1. When stacking, remember that the closer the board originally was to the outer edge of the tree, the more prone to cupping (all those with that nice cathedral grain). Put them on the bottom of the stack, weigh them heavily, or strap them.

2. Sun screen netting works well to wrap the stack on the sides. It will minimize any morning/afternoon sun, stops most wind-driven rain, stops the pile from collecting leaves and debris, and still lets air through. If possible, put it at least a foot away from the lumber. It will slow the air flow some, which is a good thing during the first half of drying walnut, oak, etc. Sam's club here has rolls of it during the summer, so Costco or Menards may also carry it.

3. When transporting your stack of newly cut lumber from the mill, *cover it!*. (This is the one time a tarp or plastic sheeting is your friend). The boards in an open pick-up bed or trailer exposed to sun or just air flow at highway speeds will be damaged significantly by the fast drying of the high air speed. (learned this the hard way, losing about 20 bf of a 100 bf load of 8/4 walnut to severe checking along the entire boards when transporting it 60 miles home on the interstate. The damage didn't show up until several months later).
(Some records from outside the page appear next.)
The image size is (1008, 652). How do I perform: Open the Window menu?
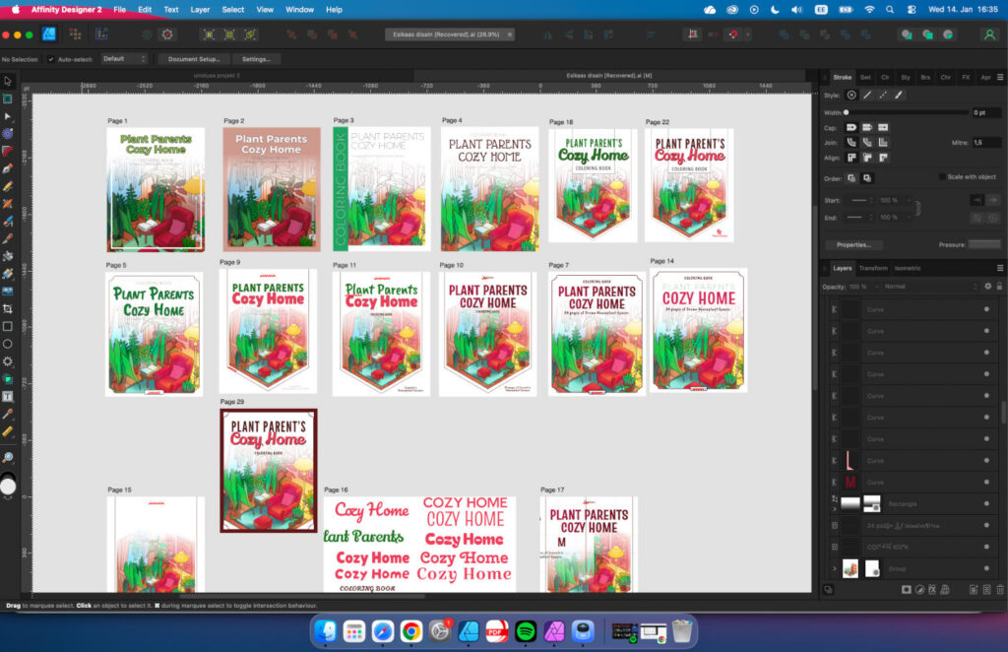click(x=299, y=9)
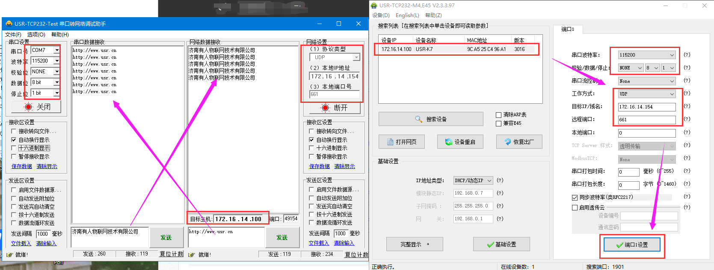Viewport: 714px width, 270px height.
Task: Toggle 十六进制显示 in serial receive settings
Action: pos(14,148)
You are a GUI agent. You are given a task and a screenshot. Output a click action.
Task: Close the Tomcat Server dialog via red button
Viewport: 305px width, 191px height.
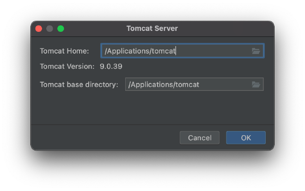point(39,29)
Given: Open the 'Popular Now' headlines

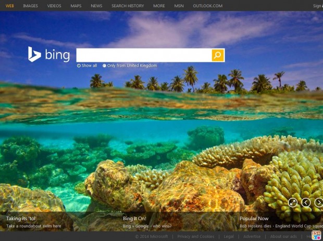Looking at the screenshot, I should (254, 219).
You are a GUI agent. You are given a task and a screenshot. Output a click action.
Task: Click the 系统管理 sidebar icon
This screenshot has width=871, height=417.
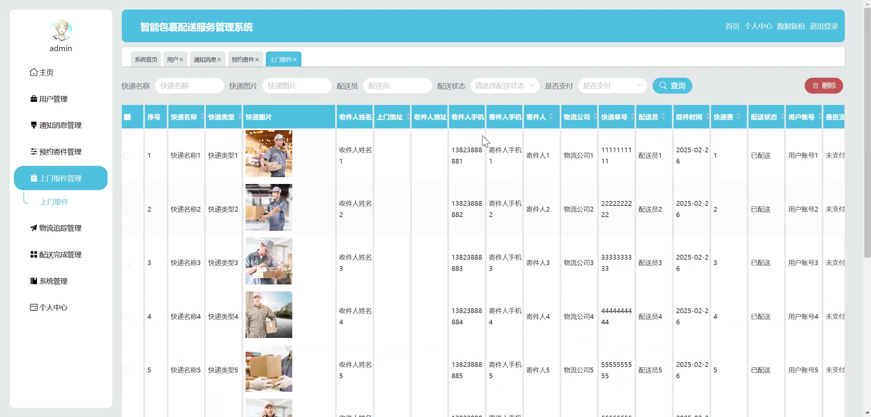pos(34,281)
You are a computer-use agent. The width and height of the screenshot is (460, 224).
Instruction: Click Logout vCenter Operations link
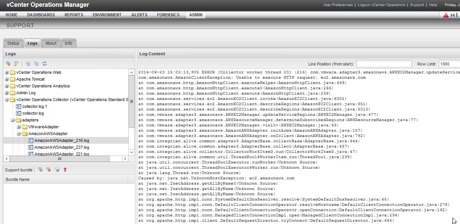tap(381, 5)
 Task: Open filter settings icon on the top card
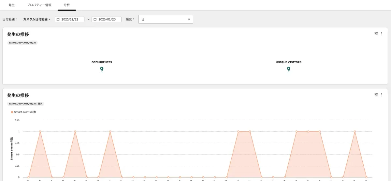[x=376, y=34]
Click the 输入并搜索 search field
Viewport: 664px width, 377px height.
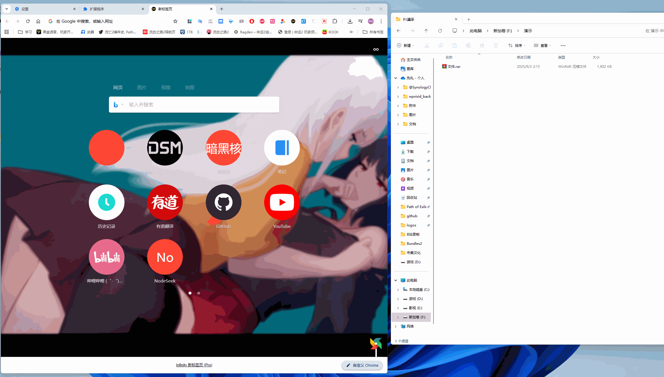(x=201, y=105)
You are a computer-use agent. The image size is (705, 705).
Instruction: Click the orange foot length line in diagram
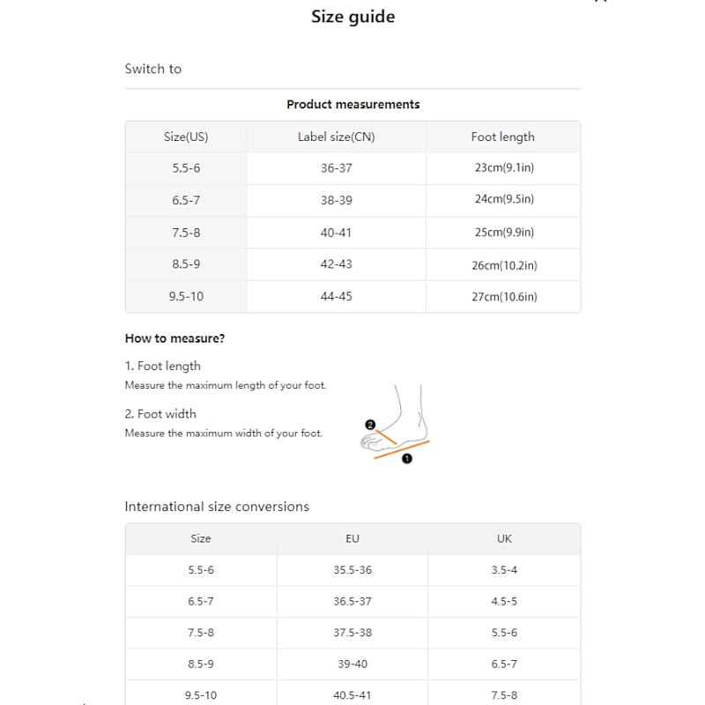tap(401, 449)
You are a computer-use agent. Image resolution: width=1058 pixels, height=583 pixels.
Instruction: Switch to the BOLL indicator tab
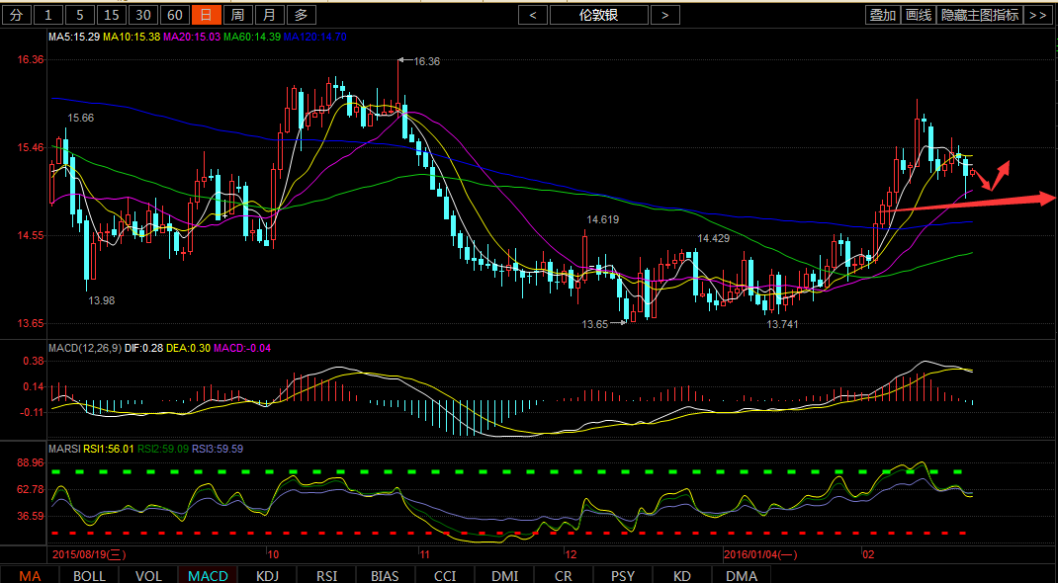[x=89, y=575]
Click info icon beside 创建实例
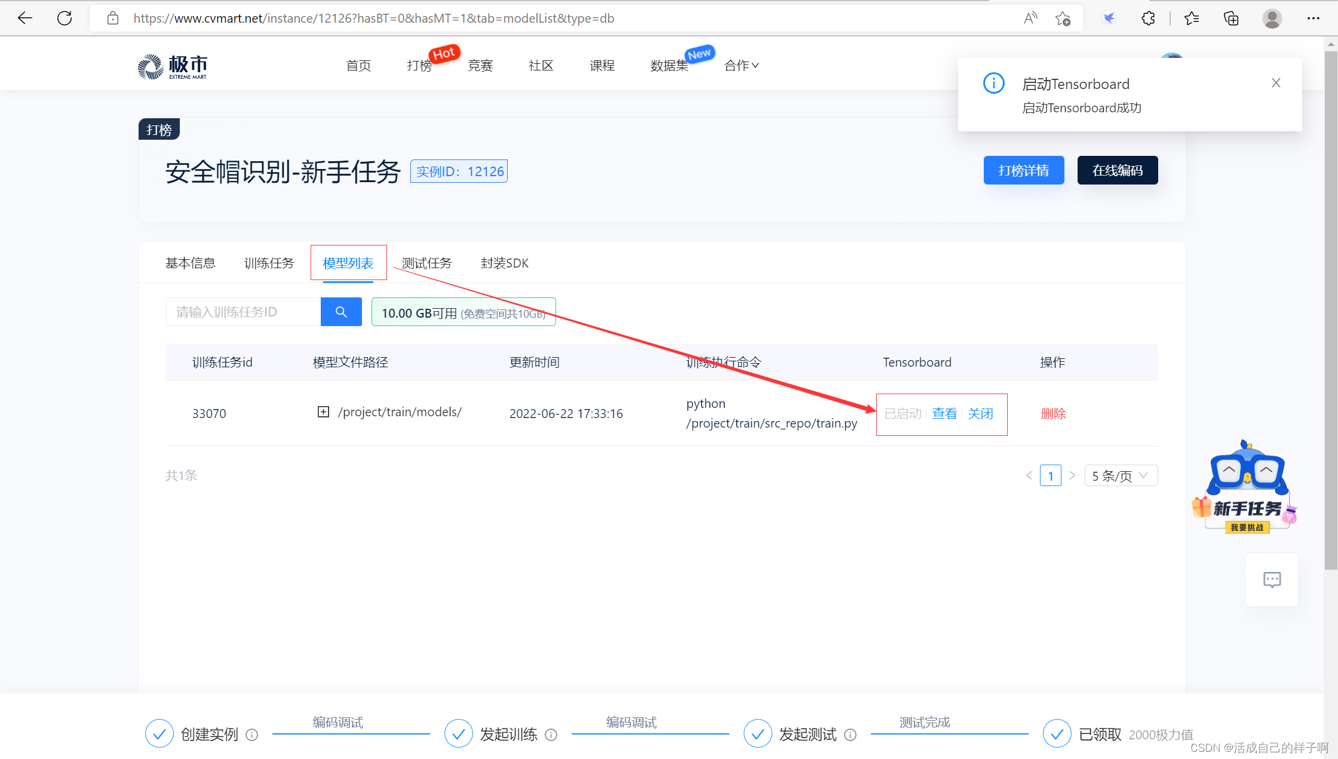Screen dimensions: 1338x759 [252, 735]
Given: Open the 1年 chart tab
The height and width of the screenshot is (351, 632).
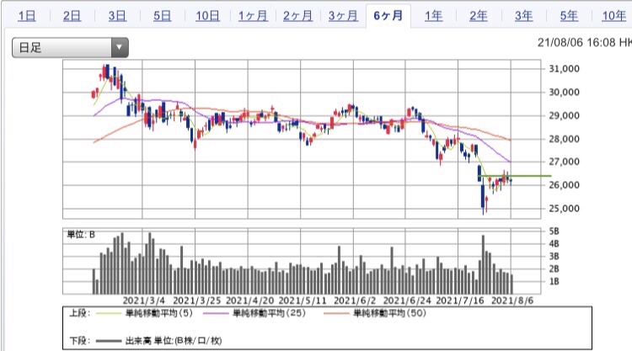Looking at the screenshot, I should [x=434, y=16].
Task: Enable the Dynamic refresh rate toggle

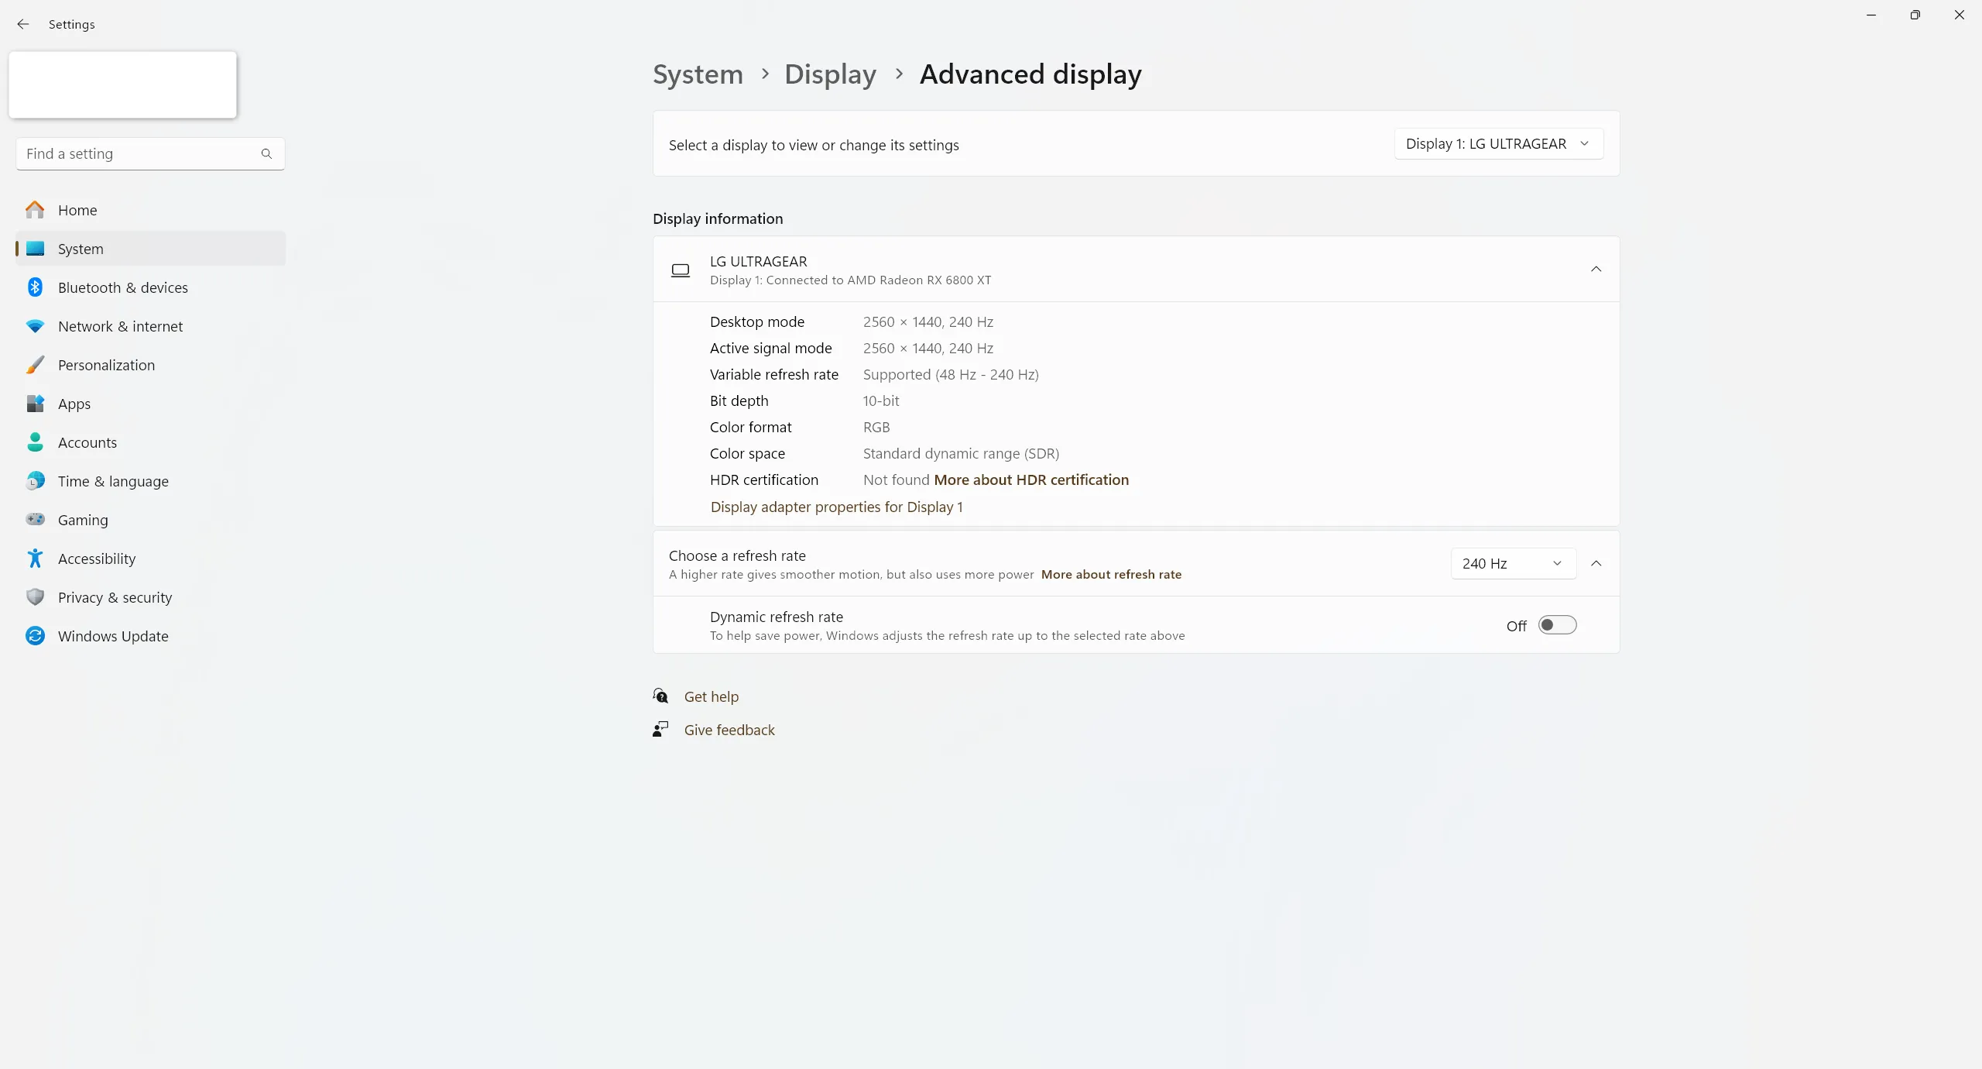Action: pos(1557,625)
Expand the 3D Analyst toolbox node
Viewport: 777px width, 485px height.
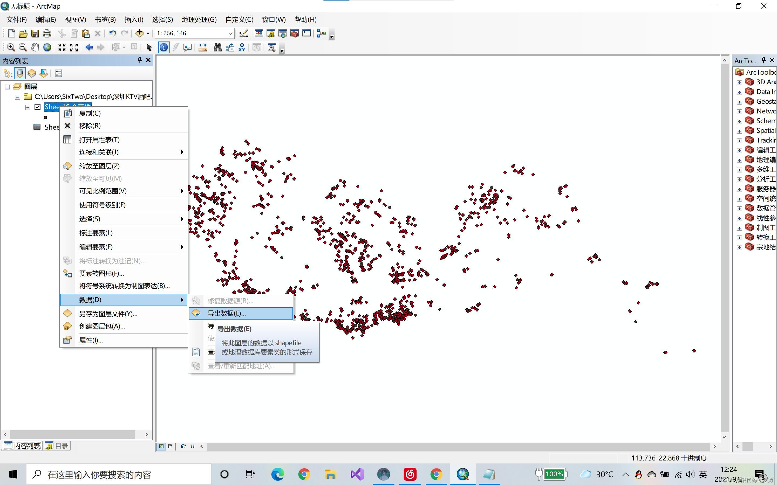click(739, 82)
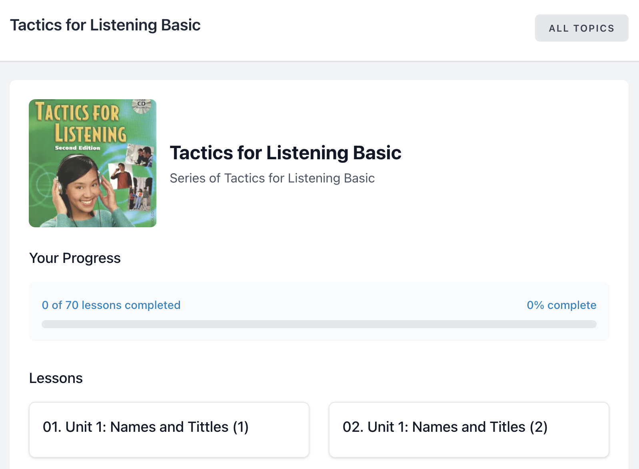This screenshot has width=639, height=469.
Task: Click the Your Progress heading
Action: pos(75,258)
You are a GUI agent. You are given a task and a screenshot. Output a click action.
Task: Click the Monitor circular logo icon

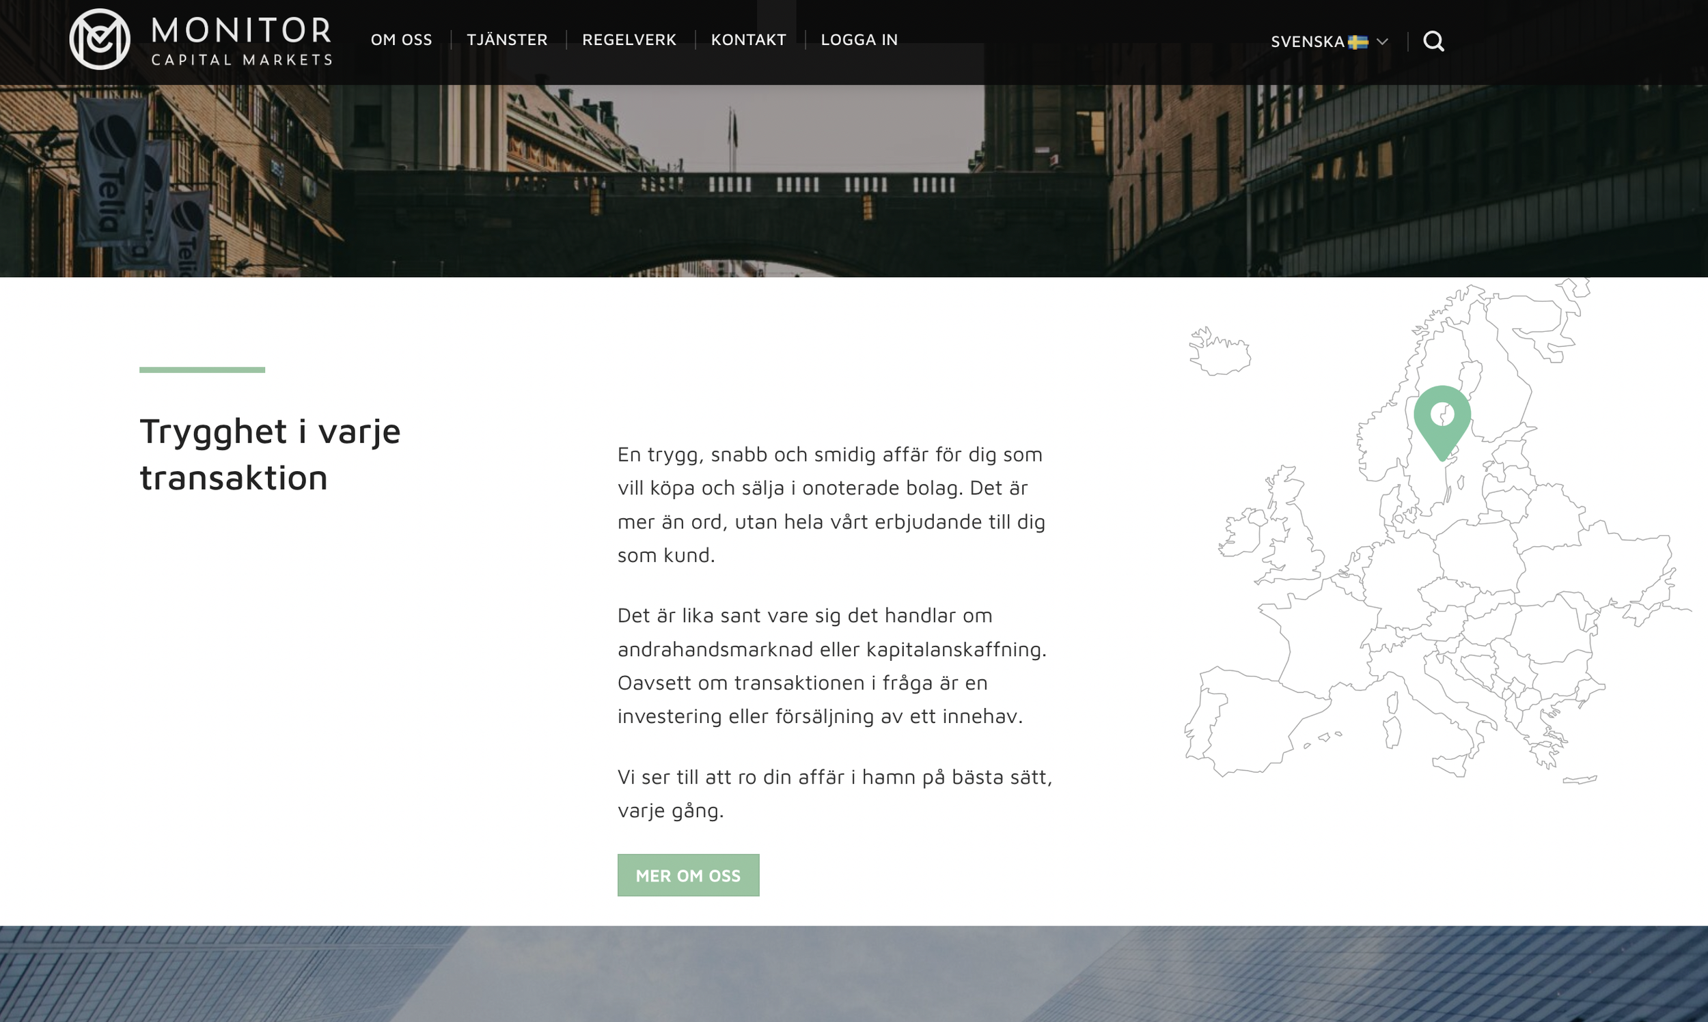[99, 39]
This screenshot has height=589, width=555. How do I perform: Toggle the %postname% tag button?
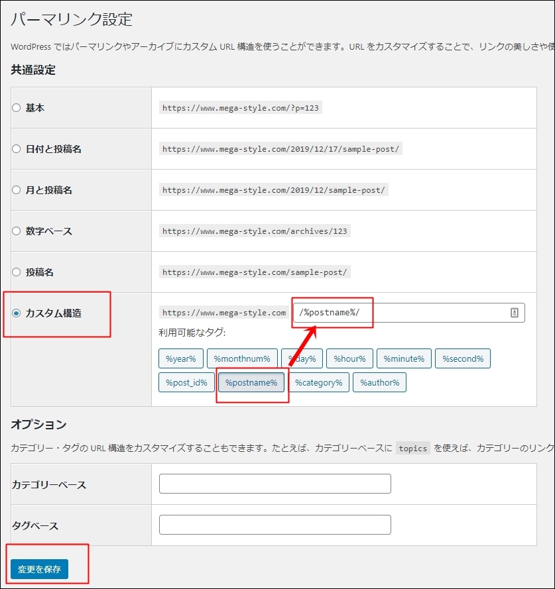pos(251,382)
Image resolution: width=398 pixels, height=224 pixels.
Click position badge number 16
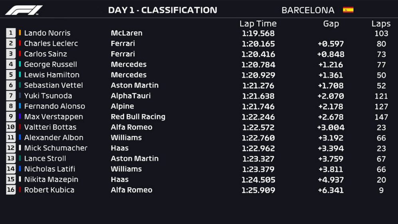11,190
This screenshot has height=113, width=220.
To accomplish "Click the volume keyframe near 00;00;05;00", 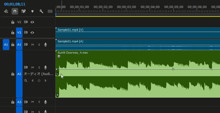I will click(x=173, y=69).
4. If stacking/storing on a bare concrete slab, raise the boards at least 6" (more if possible) above the concrete. This is particularly true in a closed building like a garage. The concrete has a lot of moisture in it that will affect the bottom boards. If standing them on end when keeping in the shop awaiting use, put a solid board or other moisture barrier under the ends touching the floor.

HTHs

Go


----------



## tnwood (Dec 13, 2009)

I've compiled a large bibliography of articles on drying hardwoods and here are a few sources.

Fine Woodworking, 9/10-1996, p68.
Fine Woodworking, 9/10-2001, by Garnet Hack
Drying Hardwood Lumber and others: Google "Drying Hardwoods" and the first results lead you to a website that has many many articles for download. I think these are from the USDA and other Federal Agencies.

If there are things you can't locate, let me know and I can email them to you.


----------



## Roz (Jan 13, 2008)

Build a covered shed with a large overhang, start with a level base, stich each row at about 18 inches, leave space between each board,seal the end grain with paint, weight the top, spray for insects and go away for 3 years for best results.


----------



## WDHLT15 (Aug 15, 2011)

If you have a moisture meter, you don't have to guess on drying time. I sawed and sticker-stacked some 4/4 black walnut under one of my sheds in May this year, and the lumber is air dry now at 12 - 14%. I can commonly air dry black walnut and cherry in 6 months in this climate. Soft maple and yellow poplar dry a little faster. Red oak takes about 8 months, but white oak about 10 months. 8/4 stock takes more than twice as long to dry as 4/4. Your climate may/will be different. I air dry about 5,000 - 7,000 BF per year, so I pay pretty close attention to it. I always use Anchorseal to seal the cut ends of the logs. It is a commercial end sealer and is 100 times better than paint. I have had poor results with regular paint. I have used aluminum roofing paint (Cool Seal at Lowes) and that works OK, but not as well as Anchorseal. Plus, the aluminum paint is horribly messy to work with. Anchorseal, however, cleans up in water.

It is all about air flow, temperature, and humidity. Wood here dries faster in the fall and slows down over winter. Still even in winter, I get pretty good air drying. Further north in the land of ice, snow, and glaciers, air drying probably slows to a crawl in winter.


----------